On March 28, 2025, the crust in north-central Myanmar ruptured for over 500 kilometers, a rupture length so unprecedented that it challenged decades of assumptions about seismic hazard. The magnitude 7.7 earthquake on the Sagaing Fault not only destroyed villages, killing thousands of people, but also provided an unusual, high-resolution case study now changing the way scientists conceptualize fault segmentation, earthquake cycles, and the boundaries of strike–slip fault behavior.
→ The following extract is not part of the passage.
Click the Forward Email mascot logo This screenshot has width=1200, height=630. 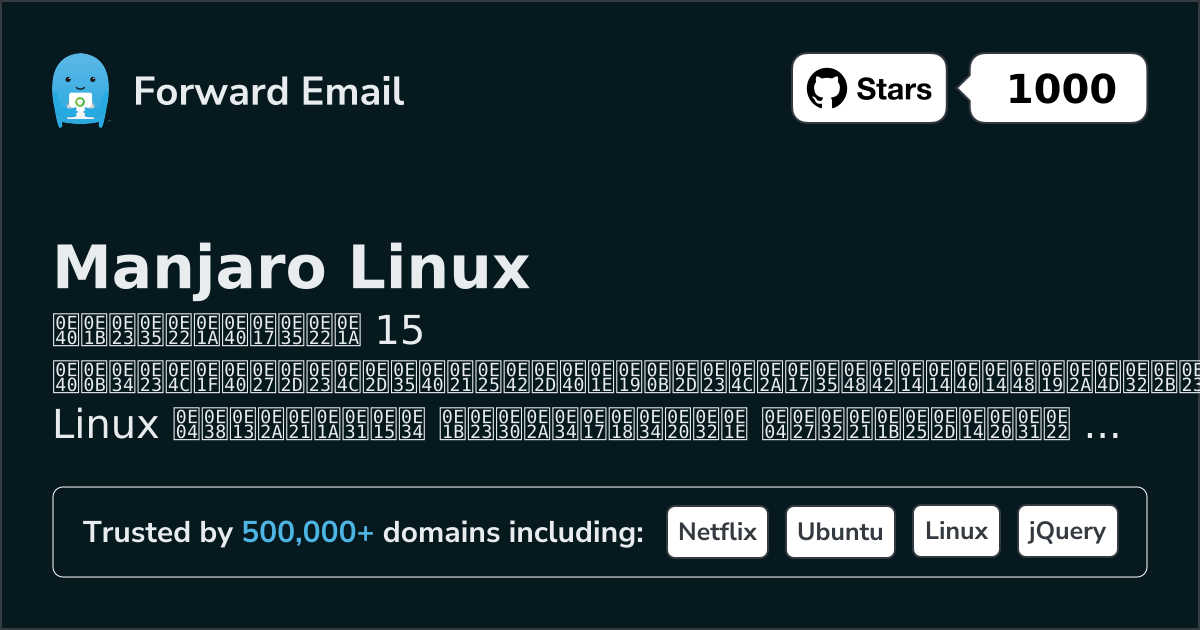point(79,90)
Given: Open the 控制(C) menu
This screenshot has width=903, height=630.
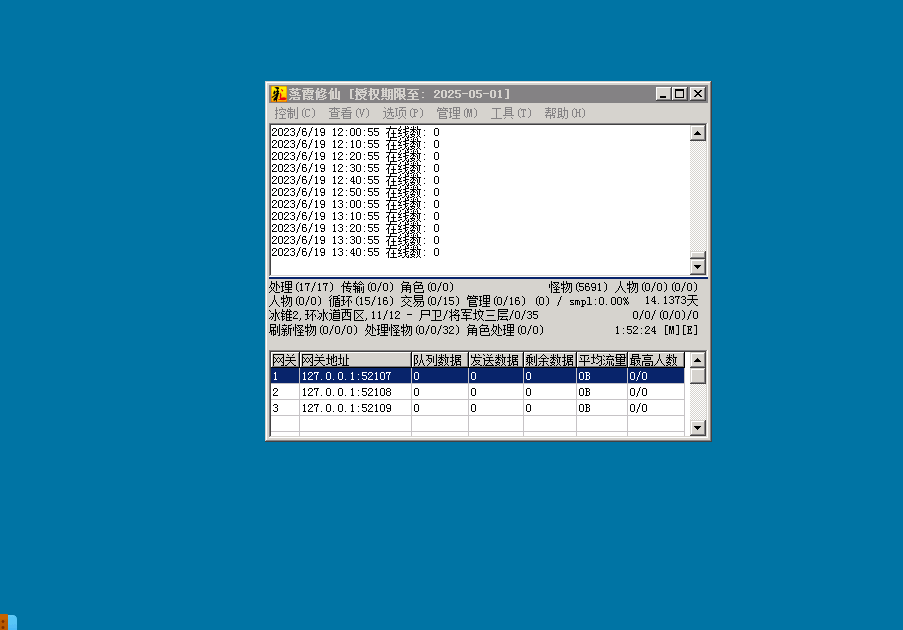Looking at the screenshot, I should 295,113.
The Sagaing Fault, a north–south strike–slip fault system approximately 1,400 kilometers in length across Myanmar, has been likened to California’s San Andreas Fault for years by geometry and tectonic setting. Both faults are straight, mature plate boundaries for horizontal motion between blocks of crust. Prior to this occurrence, hazard models hypothecated by the seismic gap hypothesis estimated a rupture of approximately 300 kilometers along a segment that had been locked since 1839. What happened instead was that the 2025 earthquake ruptured along that gap and extended into neighboring segments most recently broken in 1930 and 1946, finally covering ~510 kilometers.
Researchers from Caltech, with postdoctoral scholar Solène Antoine at the lead in the lab of Jean-Philippe Avouac, used sophisticated satellite geodesy to quantify the deformation. With optical image correlation from Sentinel-2 and other missions, in addition to radar amplitude correlation, they determined the horizontal displacements even where radar interferometry does not work because of decorrelation and lack of sensitivity to north–south motion. Analysis showed an extraordinarily homogeneous slip distribution averaging 3.3 meters along the rupture, with no shallow-slip deficit a characteristic very seldom observed in great continental strike–slip earthquakes. The rupture propagated at supershear velocity, outrunning the shear waves it generated, a phenomenon facilitated by the Sagaing Fault’s smooth, mature geometry.
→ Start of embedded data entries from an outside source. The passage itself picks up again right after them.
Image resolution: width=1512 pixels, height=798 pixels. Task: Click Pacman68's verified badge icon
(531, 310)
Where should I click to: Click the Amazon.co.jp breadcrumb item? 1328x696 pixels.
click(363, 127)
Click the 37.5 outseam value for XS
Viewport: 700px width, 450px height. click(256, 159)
Such findings directly challenge the concept of fixed fault segmentation. Historically, hazard assessments treated fault sections as quasi-independent, with recurrence intervals tied to slip deficits. But the Myanmar event demonstrated that old strike–slip faults can break across several “segments” during a single event, releasing more than the deficit accumulated since the previous rupture. As Avouac summarized, “The study shows that future earthquakes might not simply repeat past known earthquakes. Successive ruptures of a given fault, even as simple as the Sagaing or the San Andreas faults, can be very different and can release even more than the deficit of slip since the last event.”
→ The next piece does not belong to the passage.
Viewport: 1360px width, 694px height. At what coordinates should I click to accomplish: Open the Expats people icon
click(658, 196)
To test the physics underlying this behavior, the team performed quasidynamic earthquake cycle simulations on a simplified, nonplanar model of the Sagaing Fault. These models generated sequences with unregular segmentation, clustering, and variable magnitude, including events like the 2025 rupture. The simulations indicate that Mw > 7.5 earthquakes on this fault recur at unregular intervals averaging 141 years, with a standard deviation of approximately 40 years. This heterogeneity highlights the limitations of time-independent statistical models, which infer probabilities over constant-sized windows without regard to the timing, location, and size of the previous slip.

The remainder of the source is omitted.